● **MATERIAL PROVIDED**:
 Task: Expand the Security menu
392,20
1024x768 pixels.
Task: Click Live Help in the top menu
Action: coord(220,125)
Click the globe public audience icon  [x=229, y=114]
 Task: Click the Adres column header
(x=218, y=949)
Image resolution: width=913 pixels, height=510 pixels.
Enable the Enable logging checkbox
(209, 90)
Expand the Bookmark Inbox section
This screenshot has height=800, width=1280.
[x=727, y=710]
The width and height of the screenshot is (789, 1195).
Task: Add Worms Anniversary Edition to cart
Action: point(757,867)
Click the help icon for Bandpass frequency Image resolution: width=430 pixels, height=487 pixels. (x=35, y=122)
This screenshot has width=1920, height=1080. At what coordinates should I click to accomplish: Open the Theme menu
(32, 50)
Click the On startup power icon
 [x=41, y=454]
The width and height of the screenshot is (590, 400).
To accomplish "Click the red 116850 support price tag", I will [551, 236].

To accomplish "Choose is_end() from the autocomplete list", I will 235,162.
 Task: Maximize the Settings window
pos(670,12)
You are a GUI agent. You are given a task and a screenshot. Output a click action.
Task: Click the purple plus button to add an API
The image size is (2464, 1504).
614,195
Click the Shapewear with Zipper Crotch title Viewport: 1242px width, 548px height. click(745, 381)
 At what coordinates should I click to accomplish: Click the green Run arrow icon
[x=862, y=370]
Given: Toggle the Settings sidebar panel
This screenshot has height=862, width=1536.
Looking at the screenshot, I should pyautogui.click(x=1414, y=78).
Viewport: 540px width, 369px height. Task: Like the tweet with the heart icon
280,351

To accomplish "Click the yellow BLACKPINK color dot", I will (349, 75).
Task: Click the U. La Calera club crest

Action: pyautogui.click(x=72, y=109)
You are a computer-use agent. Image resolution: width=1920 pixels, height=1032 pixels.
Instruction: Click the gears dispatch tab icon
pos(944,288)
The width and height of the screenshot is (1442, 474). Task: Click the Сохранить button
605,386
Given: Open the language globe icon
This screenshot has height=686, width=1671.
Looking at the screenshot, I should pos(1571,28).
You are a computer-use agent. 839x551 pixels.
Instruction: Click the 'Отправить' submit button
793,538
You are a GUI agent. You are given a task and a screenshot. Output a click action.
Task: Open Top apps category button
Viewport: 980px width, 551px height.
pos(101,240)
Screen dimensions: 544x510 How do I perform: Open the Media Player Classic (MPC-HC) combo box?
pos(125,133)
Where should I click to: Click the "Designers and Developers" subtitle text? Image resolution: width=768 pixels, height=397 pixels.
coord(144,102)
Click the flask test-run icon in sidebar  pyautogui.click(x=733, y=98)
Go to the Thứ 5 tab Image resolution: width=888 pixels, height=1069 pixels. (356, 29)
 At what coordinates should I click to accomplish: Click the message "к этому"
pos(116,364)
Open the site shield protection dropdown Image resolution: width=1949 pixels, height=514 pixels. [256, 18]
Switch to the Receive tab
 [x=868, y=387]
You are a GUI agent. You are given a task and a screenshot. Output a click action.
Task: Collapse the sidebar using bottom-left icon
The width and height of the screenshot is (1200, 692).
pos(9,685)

● **SET TASK**: List each line in the rows above that contains the string "button". Case counts.

● **COMPLETE RESPONSE**:
Task: Click the purple plus button to add an API
The width and height of the screenshot is (1442, 474). Task: Click the Сохранить button
Instruction: Click the 'Отправить' submit button
Task: Open Top apps category button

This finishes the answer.